Bunnell, H. T., et al. (2017). The ModelTalker Project: A Web-Based Voice Banking Pipeline for ALS/MND Patients. Interspeech 2017.
Exploring automated voice casting for content localization using deep learning. IEEE Access (2021).
Why Tennessee's ELVIS act is the king of artificial intelligence protections. Vanderbilt Journal of Entertainment & Technology Law.
Knott, A., et al. (2024). AI content detection in the emerging information ecosystem: new obligations for media and tech companies. Ethics and Information Technology.

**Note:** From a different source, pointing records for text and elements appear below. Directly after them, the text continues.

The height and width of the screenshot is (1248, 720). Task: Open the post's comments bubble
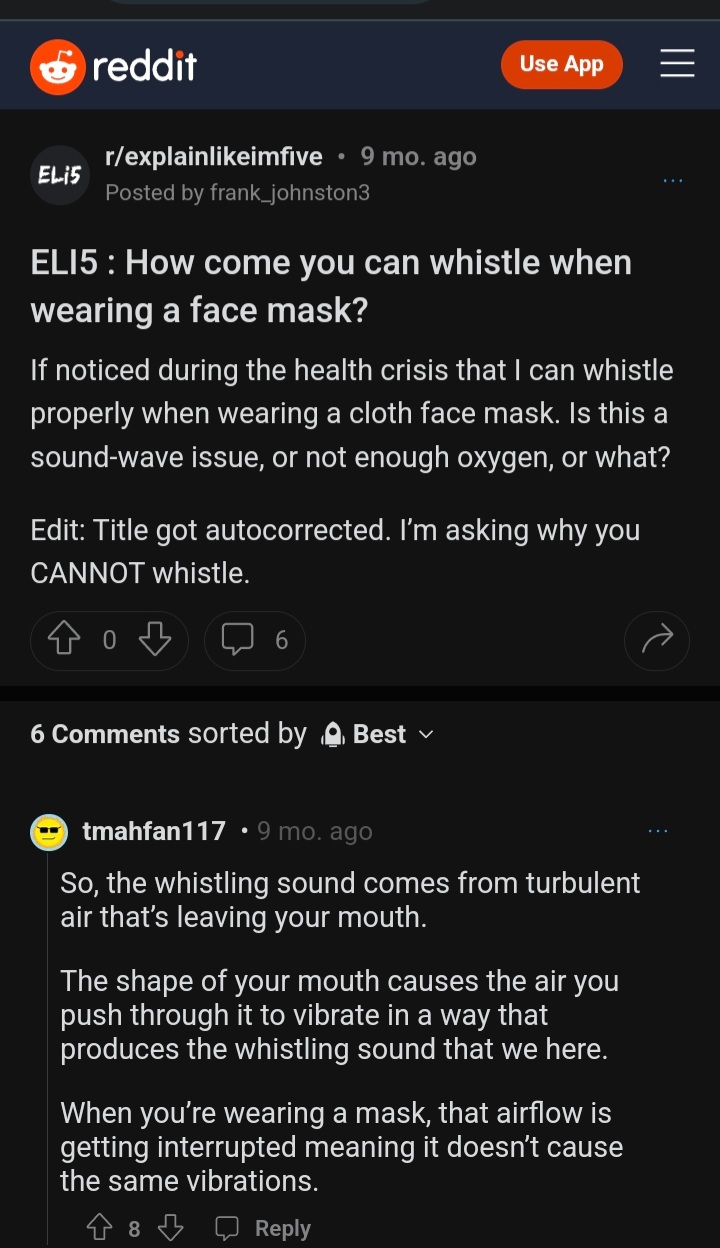[x=254, y=640]
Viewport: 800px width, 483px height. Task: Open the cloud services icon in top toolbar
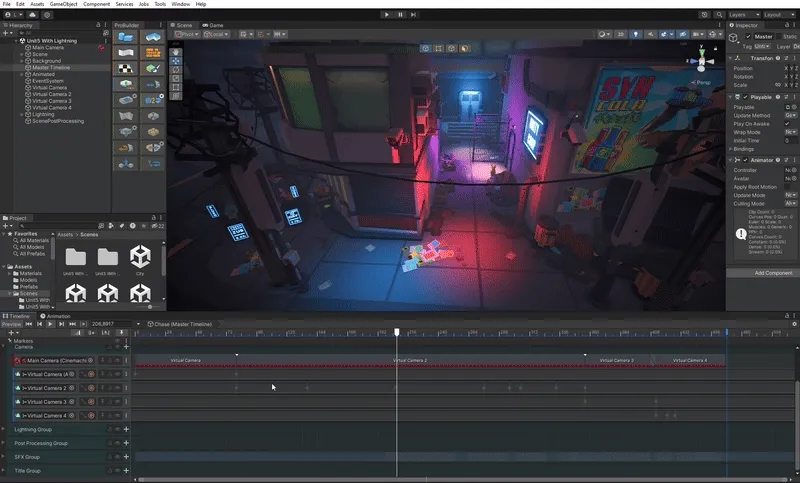pyautogui.click(x=32, y=15)
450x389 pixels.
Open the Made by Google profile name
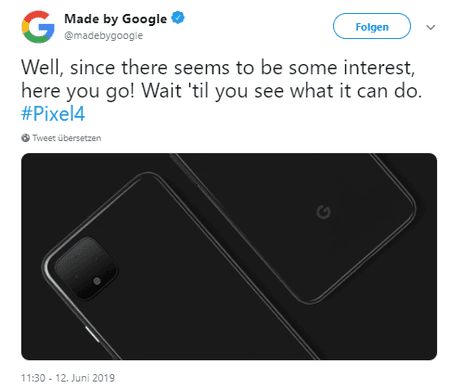click(115, 19)
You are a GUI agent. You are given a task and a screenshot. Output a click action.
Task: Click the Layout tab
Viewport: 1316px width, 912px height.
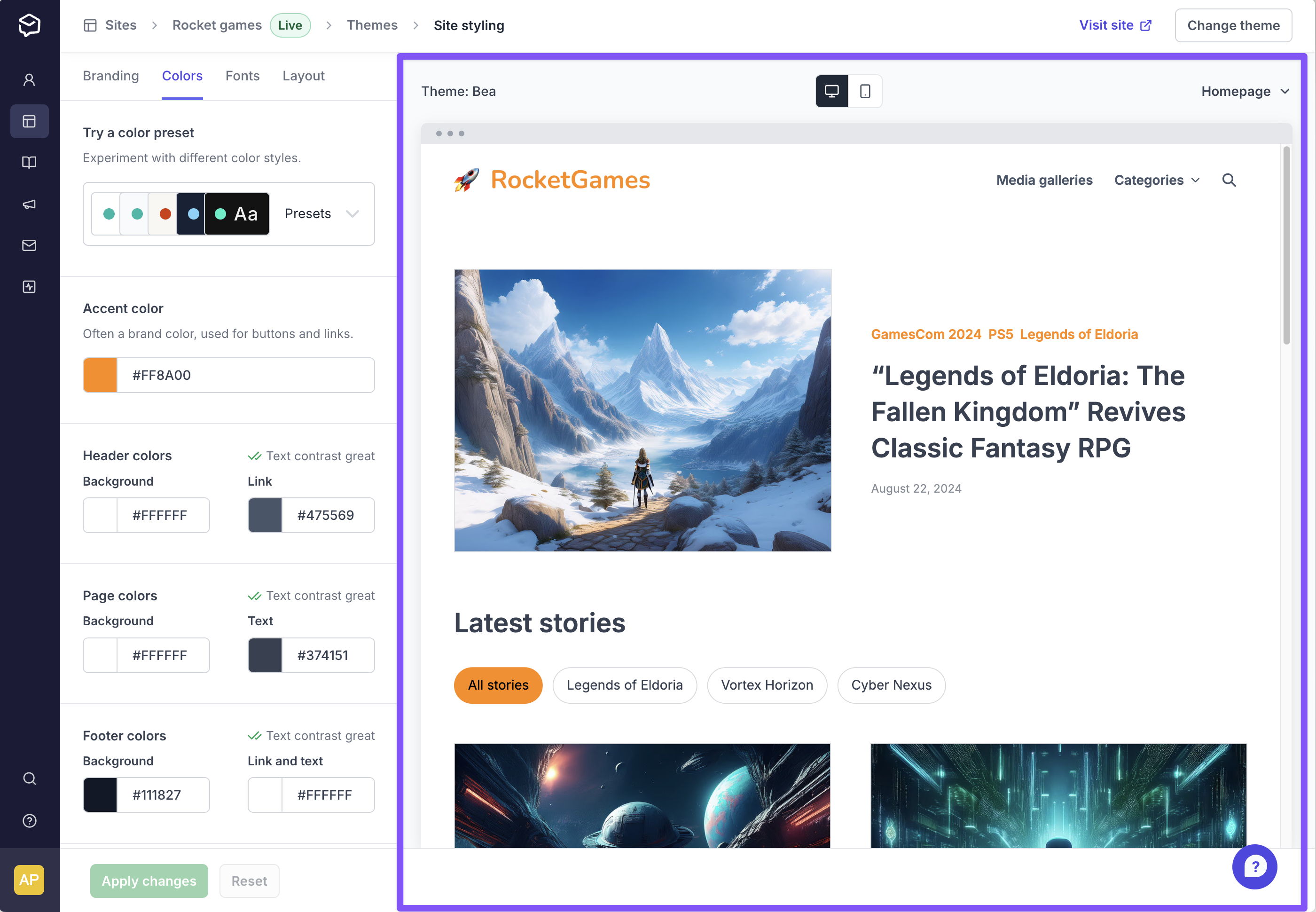[303, 75]
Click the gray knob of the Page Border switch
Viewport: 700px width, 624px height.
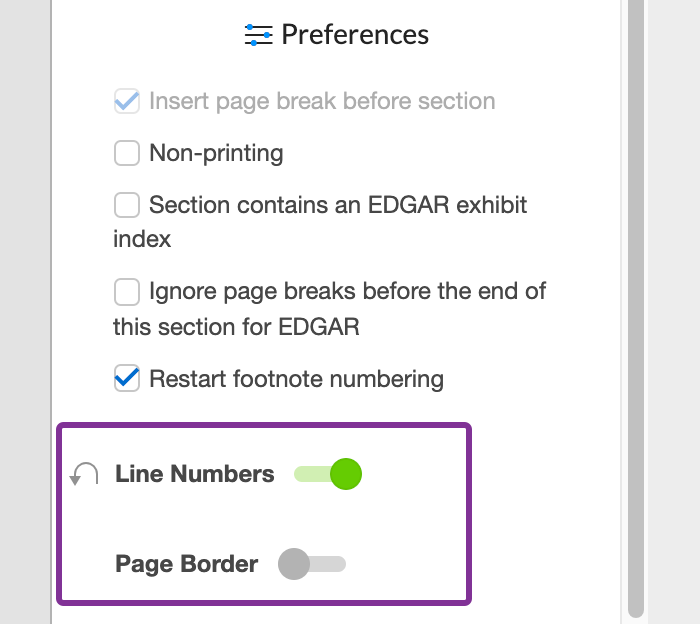coord(294,564)
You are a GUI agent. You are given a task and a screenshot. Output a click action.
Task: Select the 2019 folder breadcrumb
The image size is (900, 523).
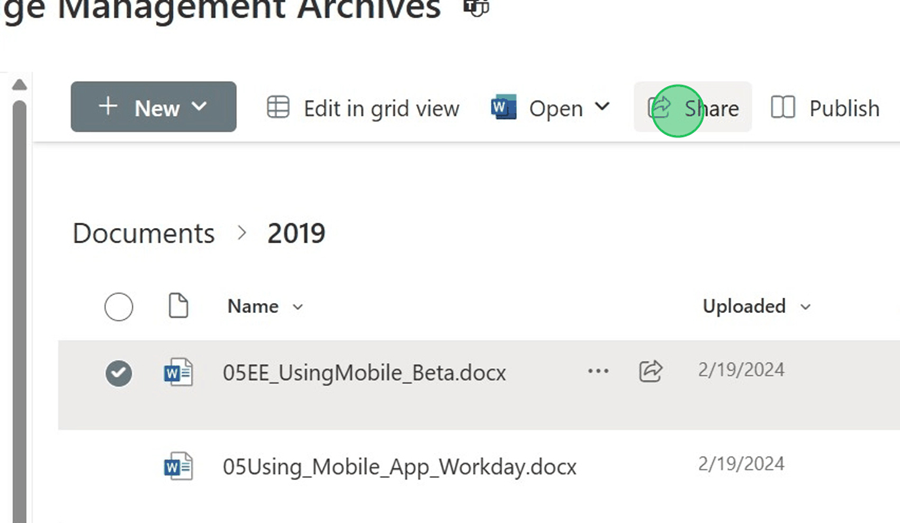[x=296, y=234]
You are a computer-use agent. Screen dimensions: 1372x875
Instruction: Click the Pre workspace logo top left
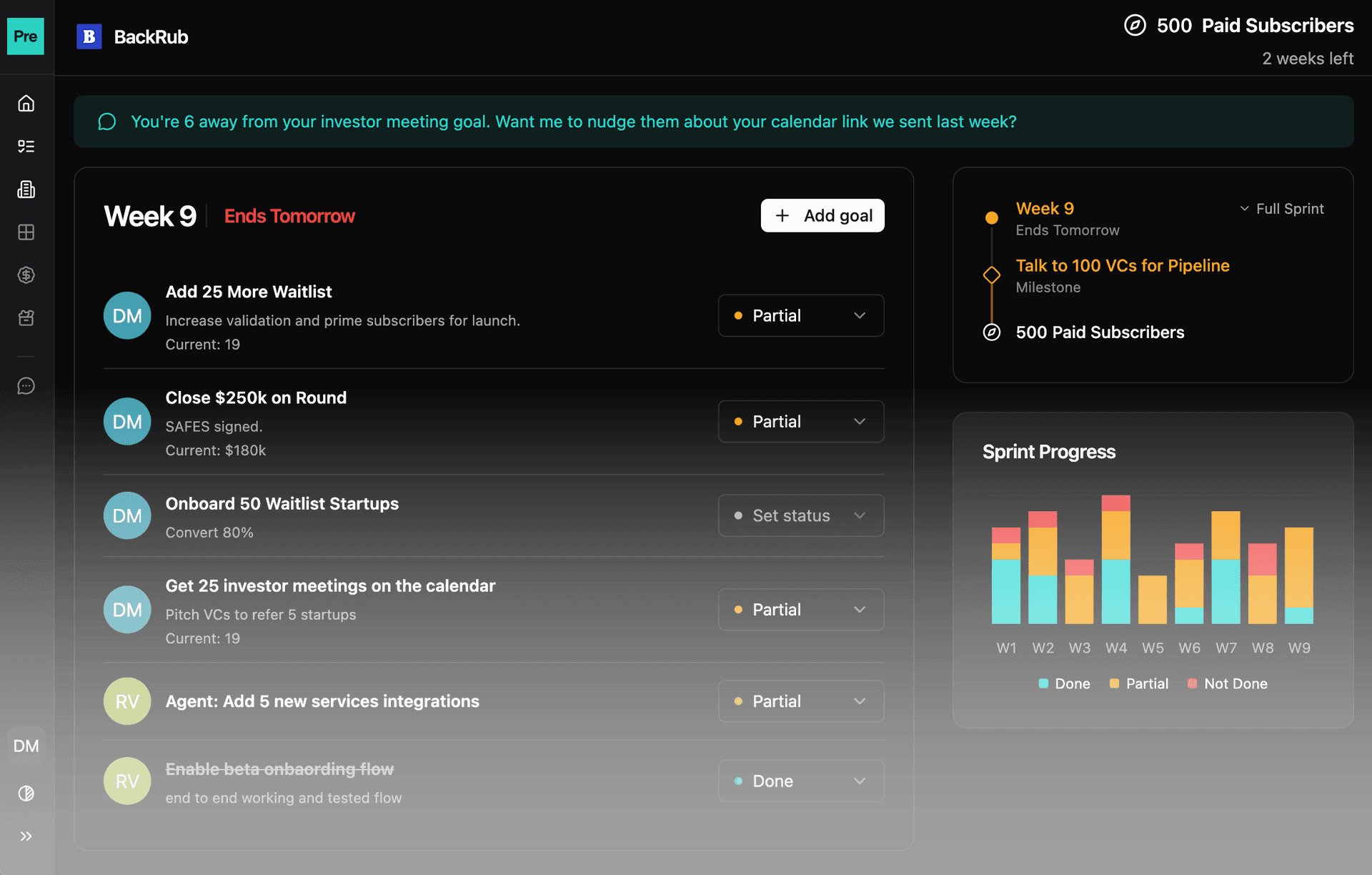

Shetler, K. (2024). AI and consent: What the SAG-AFTRA and WGA agreements tell us about the future of generative AI. Seton Hall University Student Scholarship.
Human perception of audio deepfakes. Proceedings of the 30th ACM International Conference on Multimedia (2022).
Wen, Y., et al. (2025). SoK: How robust is audio watermarking in generative AI models?. arXiv preprint arXiv:2503.19176.
Media Integrity and Authentication: Status, Directions, and Futures. arXiv preprint arXiv:2602.18681 (2026).